--- Work instructions ---
Could you show each line of the records that contains the word "Task"?

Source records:
+---+
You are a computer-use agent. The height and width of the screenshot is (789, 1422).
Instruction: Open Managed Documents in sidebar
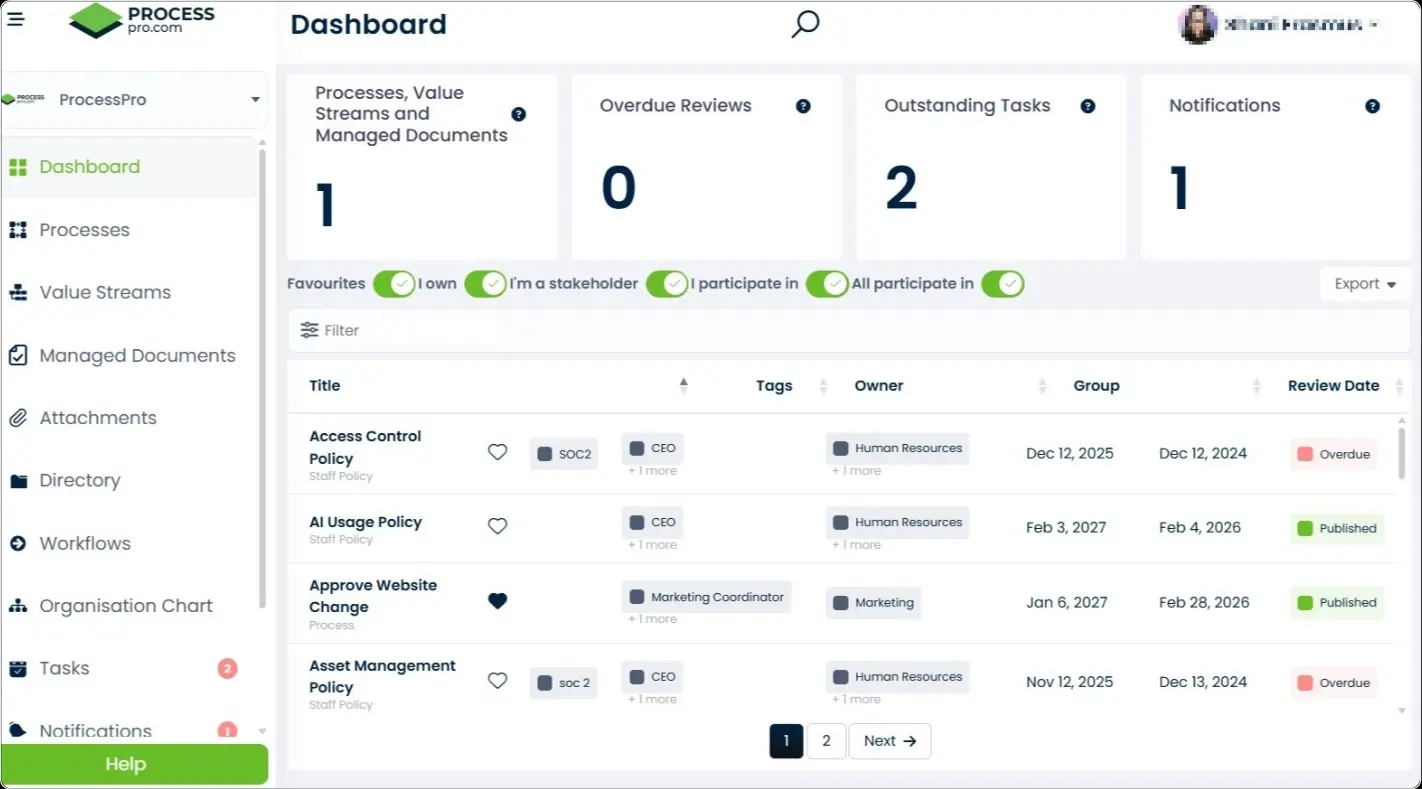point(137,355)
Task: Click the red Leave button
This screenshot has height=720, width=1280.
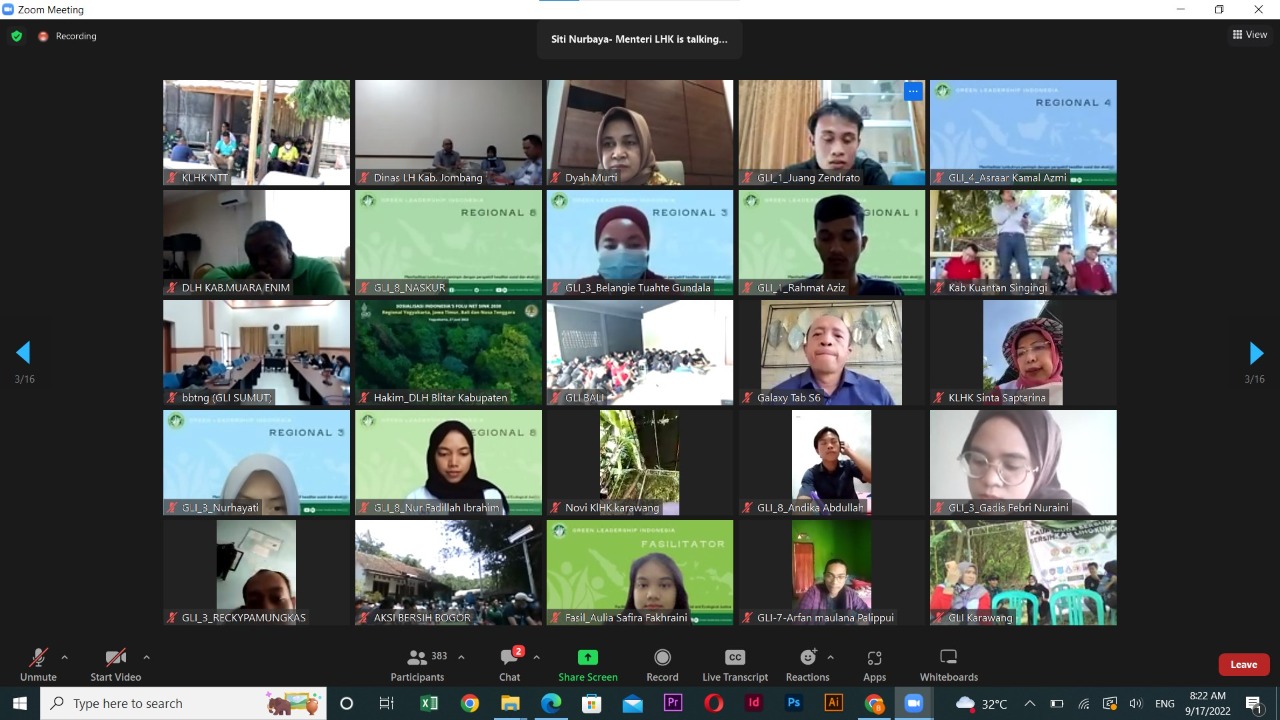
+---+
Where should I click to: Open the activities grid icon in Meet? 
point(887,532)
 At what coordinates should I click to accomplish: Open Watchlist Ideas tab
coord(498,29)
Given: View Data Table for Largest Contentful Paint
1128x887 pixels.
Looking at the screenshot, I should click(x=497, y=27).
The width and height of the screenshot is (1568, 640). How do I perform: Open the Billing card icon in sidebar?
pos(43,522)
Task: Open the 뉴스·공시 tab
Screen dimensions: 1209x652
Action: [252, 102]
+---+
--- Problem solution ---
Task: Click the red Leave button
Task: Open the 뉴스·공시 tab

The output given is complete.